INSTRUCTIONS TO FOLLOW - All lines from the one with "maurane@signature-m.fr (454, 1841)" through the last line of the data below should be copied exactly; please add nothing.

++++++

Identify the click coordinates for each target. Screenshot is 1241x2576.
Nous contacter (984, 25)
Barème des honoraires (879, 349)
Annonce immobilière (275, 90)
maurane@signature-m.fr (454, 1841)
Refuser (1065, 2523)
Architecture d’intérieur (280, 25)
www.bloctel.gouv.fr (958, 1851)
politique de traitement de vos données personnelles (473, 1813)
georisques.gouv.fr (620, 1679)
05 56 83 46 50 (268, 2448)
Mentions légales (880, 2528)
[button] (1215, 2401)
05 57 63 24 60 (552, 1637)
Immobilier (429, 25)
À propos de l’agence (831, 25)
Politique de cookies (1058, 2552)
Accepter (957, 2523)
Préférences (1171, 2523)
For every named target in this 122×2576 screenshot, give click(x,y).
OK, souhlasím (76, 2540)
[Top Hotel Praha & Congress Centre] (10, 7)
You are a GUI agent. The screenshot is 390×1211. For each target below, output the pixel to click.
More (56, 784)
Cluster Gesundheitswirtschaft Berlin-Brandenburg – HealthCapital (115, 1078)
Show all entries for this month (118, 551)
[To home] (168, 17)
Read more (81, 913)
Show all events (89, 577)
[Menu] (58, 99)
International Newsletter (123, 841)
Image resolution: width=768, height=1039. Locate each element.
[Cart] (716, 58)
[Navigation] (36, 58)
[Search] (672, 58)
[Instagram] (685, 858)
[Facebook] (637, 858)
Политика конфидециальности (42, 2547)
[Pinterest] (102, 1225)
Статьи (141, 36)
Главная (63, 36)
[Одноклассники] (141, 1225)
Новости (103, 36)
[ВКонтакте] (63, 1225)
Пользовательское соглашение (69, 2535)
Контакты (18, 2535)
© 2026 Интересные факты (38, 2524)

++++++

EXERCISE OUTPUT -
maurane@signature-m.fr (454, 1841)
Refuser (1065, 2523)
Architecture d’intérieur (280, 25)
www.bloctel.gouv.fr (958, 1851)
politique de traitement de vos données personnelles (473, 1813)
georisques.gouv.fr (620, 1679)
05 56 83 46 50 (268, 2448)
Mentions légales (880, 2528)
[button] (1215, 2401)
05 57 63 24 60 (552, 1637)
Immobilier (429, 25)
À propos de l’agence (831, 25)
Politique de cookies (1058, 2552)
Accepter (957, 2523)
Préférences (1171, 2523)
For every named target in this 122×2576 screenshot, give click(x,y).
OK, souhlasím (76, 2540)
[Top Hotel Praha & Congress Centre] (10, 7)
You are a GUI agent. The screenshot is 390×1211. For each target below, output the pixel to click.
More (56, 784)
Cluster Gesundheitswirtschaft Berlin-Brandenburg – HealthCapital (115, 1078)
Show all entries for this month (118, 551)
[To home] (168, 17)
Read more (81, 913)
Show all events (89, 577)
[Menu] (58, 99)
International Newsletter (123, 841)
Image resolution: width=768, height=1039. Locate each element.
[Cart] (716, 58)
[Navigation] (36, 58)
[Search] (672, 58)
[Instagram] (685, 858)
[Facebook] (637, 858)
Политика конфидециальности (42, 2547)
[Pinterest] (102, 1225)
Статьи (141, 36)
Главная (63, 36)
[Одноклассники] (141, 1225)
Новости (103, 36)
[ВКонтакте] (63, 1225)
Пользовательское соглашение (69, 2535)
Контакты (18, 2535)
© 2026 Интересные факты (38, 2524)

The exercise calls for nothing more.